La collection Histoire & histoires des éditions Delcourt accueille Reines de sang, une nouvelle série dirigée par Marya Smirnoff et évoquant plusieurs souveraines marquantes. Le destin de chacune d’entre elles sera traité par différentes équipes d’auteurs selon un format variable d’un ou plusieurs albums. La première de ces femmes de tête est Aliénor d’Aquitaine (1122-1204), reine de France puis d’Angleterre grâce à ses mariages successifs et mère de sept enfants dont plusieurs furent rois. C’est à travers un triptyque qu’Arnaud Delalande et Simona Mogavino se penchent sur sa légende noire : celle d’une femme de pouvoir, adultère et aimant les Arts.

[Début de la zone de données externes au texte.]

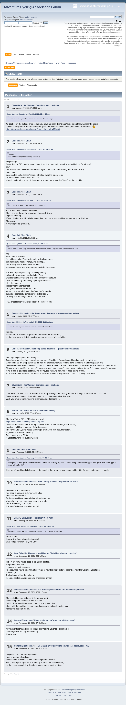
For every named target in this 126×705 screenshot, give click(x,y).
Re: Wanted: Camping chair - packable (41, 105)
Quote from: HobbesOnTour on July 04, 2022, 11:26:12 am (30, 322)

Dans ce volet d’ouverture, les auteurs retracent l’ascension de leur héroïne, en suivant son parcours d’adolescente de quinze ans fraichement orpheline à ses premières victoires sur ses adversaires, en passant par son mariage et ses démêlées avec Suger et la reine Adélaïde. D’emblée, ils en dressent un portrait contrasté, la montrant à la fois très sûre de ses atouts féminins et de leurs effets, d’un caractère impétueux et avide de mordre la vie à pleines dents, mais également fragilisée par l’absence des siens et les nombreuses attaques de sa belle-mère. Cette complexité est bien rendue et vient nuancer le propos, à défaut de rendre le personnage attachant. Les autres protagonistes, ayant pour la plupart réellement existé, sont également bien campés et complètent le tableau efficacement. Arnaud Delalande et Simona Mogavino profitent d’ailleurs de certaines lacunes historiques pour donner un rôle supplémentaire à certains, comme Marcabru. De plus, grâce à Vincent, le chevalier italien totalement fictif, ils se donnent toute latitude pour corser l’intrigue, en en faisant l’homme de main (et plus) d’Aliénor.

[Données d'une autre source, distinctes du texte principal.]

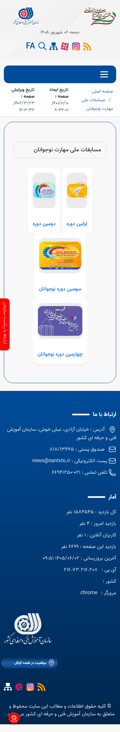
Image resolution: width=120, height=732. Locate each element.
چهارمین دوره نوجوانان (60, 354)
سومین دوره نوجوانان (60, 289)
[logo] (26, 16)
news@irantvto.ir (51, 461)
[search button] (42, 46)
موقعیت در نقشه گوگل (30, 663)
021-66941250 (66, 472)
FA (30, 46)
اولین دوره (77, 224)
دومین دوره (44, 224)
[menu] (60, 74)
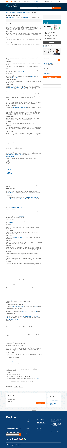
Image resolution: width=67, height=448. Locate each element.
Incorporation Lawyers (47, 82)
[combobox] (28, 8)
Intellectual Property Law (26, 12)
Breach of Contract (53, 398)
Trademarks (8, 26)
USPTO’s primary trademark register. (16, 237)
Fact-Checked (19, 23)
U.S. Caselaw (39, 428)
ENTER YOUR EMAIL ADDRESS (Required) (12, 432)
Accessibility (27, 421)
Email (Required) (46, 58)
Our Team (27, 419)
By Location (27, 428)
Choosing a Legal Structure (53, 404)
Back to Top (34, 410)
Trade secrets (9, 173)
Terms (7, 445)
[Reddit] (22, 439)
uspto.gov (36, 306)
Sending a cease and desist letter (12, 319)
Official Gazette (21, 216)
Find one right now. (46, 46)
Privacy (10, 445)
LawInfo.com (53, 430)
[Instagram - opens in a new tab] (20, 439)
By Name (27, 433)
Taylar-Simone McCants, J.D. (11, 17)
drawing (10, 300)
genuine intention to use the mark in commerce (15, 154)
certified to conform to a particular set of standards (17, 87)
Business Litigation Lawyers (48, 86)
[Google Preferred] (25, 439)
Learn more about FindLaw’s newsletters (49, 63)
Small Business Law (19, 12)
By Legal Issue (28, 430)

La narration s’avère fluide et la somme des événements qui se déroulent ne laisse guère le temps de s’ennuyer, bien au contraire. Accompagnant celle-ci, le dessin de Carlos Gomez s’ingénie avec talent à rendre ce récit aussi vivant et dynamique que possible. Son découpage est précis, soigné, et sa mise en scène plutôt convaincante. Loin d’être fade, sa représentation des différents personnages se révèle aussi réaliste qu’expressive, malgré quelques gros plans moins heureux (visages déformés ou guère à leur avantage). Il propose d’ailleurs une belle galerie de trognes, en particulier dans l’épisode poitevin. Le seul reproche qui pourrait être fait consiste en un encrage un peu trop marqué par moments, qui n’est pas du plus bel effet. La colorisation de Claudia Chec complète le tout et crée quelques jolies atmosphères.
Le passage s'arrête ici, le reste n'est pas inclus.